• Given information:
******************************
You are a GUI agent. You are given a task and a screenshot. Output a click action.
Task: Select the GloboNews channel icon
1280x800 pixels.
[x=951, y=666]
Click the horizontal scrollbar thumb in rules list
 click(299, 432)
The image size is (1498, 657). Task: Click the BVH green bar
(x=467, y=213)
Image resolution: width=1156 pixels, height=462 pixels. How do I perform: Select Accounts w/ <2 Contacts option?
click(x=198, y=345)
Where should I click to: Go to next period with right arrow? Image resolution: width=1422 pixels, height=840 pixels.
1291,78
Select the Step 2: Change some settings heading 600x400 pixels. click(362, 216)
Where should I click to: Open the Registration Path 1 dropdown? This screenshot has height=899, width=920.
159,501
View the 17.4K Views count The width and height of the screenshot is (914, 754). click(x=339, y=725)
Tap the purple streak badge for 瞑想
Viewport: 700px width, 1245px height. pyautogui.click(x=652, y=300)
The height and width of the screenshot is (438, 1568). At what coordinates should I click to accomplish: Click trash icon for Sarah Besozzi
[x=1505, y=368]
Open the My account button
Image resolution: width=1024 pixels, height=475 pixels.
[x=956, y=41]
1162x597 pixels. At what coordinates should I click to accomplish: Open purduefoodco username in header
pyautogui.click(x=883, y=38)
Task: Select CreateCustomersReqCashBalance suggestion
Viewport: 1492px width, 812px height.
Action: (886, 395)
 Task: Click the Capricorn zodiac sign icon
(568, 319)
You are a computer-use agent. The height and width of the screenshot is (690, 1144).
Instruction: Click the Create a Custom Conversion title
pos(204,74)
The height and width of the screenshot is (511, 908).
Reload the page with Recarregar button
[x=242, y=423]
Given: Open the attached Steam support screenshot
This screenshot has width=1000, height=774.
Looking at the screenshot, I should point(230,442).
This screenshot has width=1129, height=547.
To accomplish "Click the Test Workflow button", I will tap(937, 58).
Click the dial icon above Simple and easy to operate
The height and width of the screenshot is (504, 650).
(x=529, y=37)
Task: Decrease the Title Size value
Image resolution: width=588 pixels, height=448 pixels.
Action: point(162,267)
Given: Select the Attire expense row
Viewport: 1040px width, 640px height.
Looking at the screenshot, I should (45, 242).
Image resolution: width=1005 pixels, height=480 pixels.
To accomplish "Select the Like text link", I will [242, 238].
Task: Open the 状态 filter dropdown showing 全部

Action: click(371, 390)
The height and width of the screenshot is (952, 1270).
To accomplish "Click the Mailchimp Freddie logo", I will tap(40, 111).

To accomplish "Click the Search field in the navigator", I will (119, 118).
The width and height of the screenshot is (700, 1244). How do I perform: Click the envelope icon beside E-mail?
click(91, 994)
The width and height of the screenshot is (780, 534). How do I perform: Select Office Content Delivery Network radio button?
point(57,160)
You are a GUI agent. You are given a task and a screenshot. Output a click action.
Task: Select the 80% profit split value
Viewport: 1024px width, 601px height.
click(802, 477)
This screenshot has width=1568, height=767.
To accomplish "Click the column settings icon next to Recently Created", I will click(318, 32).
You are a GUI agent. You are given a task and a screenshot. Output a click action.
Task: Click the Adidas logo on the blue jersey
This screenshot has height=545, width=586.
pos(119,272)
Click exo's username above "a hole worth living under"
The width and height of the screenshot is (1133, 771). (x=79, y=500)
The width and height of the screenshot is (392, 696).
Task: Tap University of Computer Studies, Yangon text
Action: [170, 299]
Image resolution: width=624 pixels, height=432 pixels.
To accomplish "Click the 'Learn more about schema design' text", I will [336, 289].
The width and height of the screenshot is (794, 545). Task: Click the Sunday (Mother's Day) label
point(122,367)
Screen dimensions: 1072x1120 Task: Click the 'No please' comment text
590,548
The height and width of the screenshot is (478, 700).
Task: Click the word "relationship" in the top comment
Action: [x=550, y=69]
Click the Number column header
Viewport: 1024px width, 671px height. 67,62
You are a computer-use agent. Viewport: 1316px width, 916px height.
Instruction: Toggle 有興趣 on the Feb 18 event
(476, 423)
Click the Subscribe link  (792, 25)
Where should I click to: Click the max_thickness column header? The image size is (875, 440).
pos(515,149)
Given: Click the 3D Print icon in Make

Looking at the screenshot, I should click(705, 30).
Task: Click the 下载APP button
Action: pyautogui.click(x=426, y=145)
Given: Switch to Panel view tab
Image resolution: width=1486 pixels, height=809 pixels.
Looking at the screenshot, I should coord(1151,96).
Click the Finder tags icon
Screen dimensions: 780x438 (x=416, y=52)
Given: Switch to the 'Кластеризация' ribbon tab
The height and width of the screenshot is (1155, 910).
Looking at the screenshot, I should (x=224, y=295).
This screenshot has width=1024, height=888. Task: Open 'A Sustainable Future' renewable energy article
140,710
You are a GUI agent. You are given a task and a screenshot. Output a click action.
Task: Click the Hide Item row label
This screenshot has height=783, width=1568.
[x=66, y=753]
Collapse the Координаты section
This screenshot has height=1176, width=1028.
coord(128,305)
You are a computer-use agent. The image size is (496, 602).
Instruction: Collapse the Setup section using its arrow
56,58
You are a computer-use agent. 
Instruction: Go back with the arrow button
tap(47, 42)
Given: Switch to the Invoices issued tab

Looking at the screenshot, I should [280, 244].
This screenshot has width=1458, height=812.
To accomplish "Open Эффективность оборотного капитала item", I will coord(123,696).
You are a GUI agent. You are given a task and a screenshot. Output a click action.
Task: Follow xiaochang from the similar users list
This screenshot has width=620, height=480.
******************************
• Aim of the exercise: Return, word for word, the lines of the data above from the line with "Task: Select the GloboNews channel icon" through the line with "This screenshot has width=1129, height=547.", inclusive.

• Response below:
Task: Select the GloboNews channel icon
1280x800 pixels.
[x=951, y=666]
Click the horizontal scrollbar thumb in rules list
 click(299, 432)
The image size is (1498, 657). Task: Click the BVH green bar
(x=467, y=213)
Image resolution: width=1156 pixels, height=462 pixels. How do I perform: Select Accounts w/ <2 Contacts option?
click(x=198, y=345)
Where should I click to: Go to next period with right arrow? Image resolution: width=1422 pixels, height=840 pixels.
1291,78
Select the Step 2: Change some settings heading 600x400 pixels. click(362, 216)
Where should I click to: Open the Registration Path 1 dropdown? This screenshot has height=899, width=920.
159,501
View the 17.4K Views count The width and height of the screenshot is (914, 754). click(x=339, y=725)
Tap the purple streak badge for 瞑想
Viewport: 700px width, 1245px height. pyautogui.click(x=652, y=300)
The height and width of the screenshot is (438, 1568). At what coordinates should I click to accomplish: Click trash icon for Sarah Besozzi
[x=1505, y=368]
Open the My account button
Image resolution: width=1024 pixels, height=475 pixels.
[x=956, y=41]
1162x597 pixels. At what coordinates should I click to accomplish: Open purduefoodco username in header
pyautogui.click(x=883, y=38)
Task: Select CreateCustomersReqCashBalance suggestion
Viewport: 1492px width, 812px height.
Action: (886, 395)
 Task: Click the Capricorn zodiac sign icon
(568, 319)
You are a computer-use agent. The height and width of the screenshot is (690, 1144).
Instruction: Click the Create a Custom Conversion title
pos(204,74)
The height and width of the screenshot is (511, 908).
Reload the page with Recarregar button
[x=242, y=423]
Given: Open the attached Steam support screenshot
This screenshot has width=1000, height=774.
Looking at the screenshot, I should point(230,442).
This screenshot has width=1129, height=547.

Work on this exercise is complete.